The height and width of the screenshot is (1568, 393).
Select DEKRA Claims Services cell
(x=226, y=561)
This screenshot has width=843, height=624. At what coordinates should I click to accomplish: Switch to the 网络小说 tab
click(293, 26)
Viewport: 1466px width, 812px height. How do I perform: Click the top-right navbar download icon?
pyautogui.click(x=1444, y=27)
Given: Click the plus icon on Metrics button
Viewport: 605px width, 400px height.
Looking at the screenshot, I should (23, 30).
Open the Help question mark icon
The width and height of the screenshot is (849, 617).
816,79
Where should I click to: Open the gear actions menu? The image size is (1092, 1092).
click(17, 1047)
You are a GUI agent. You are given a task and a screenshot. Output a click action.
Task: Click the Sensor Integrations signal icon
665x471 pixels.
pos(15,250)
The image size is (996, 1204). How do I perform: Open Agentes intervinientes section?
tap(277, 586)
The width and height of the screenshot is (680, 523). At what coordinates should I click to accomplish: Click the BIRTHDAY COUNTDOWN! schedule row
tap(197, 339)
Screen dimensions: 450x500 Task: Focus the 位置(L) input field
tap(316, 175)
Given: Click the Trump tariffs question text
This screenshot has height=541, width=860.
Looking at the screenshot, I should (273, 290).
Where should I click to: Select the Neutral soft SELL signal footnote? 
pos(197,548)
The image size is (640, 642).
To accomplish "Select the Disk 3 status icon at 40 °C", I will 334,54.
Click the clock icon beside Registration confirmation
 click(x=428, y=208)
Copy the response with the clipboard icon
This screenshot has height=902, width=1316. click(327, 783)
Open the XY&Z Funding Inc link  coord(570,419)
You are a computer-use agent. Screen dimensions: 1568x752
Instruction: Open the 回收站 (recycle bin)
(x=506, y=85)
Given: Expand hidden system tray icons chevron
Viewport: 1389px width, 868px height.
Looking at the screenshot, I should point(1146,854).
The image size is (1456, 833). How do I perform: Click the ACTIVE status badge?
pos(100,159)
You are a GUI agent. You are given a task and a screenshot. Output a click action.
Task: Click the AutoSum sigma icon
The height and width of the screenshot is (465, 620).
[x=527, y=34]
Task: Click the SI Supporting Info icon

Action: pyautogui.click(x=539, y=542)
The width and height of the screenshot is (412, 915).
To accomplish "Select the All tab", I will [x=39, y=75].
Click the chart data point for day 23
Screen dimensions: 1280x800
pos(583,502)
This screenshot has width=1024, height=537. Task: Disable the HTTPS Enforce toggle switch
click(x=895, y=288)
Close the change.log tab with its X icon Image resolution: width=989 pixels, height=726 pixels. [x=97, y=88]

What is needed:
Reproduce verbatim the lines of the listing above, from the line containing "This screenshot has width=1024, height=537." through the final line, inclusive.

Result for this exercise:
This screenshot has width=1024, height=537. Task: Disable the HTTPS Enforce toggle switch
click(x=895, y=288)
Close the change.log tab with its X icon Image resolution: width=989 pixels, height=726 pixels. [x=97, y=88]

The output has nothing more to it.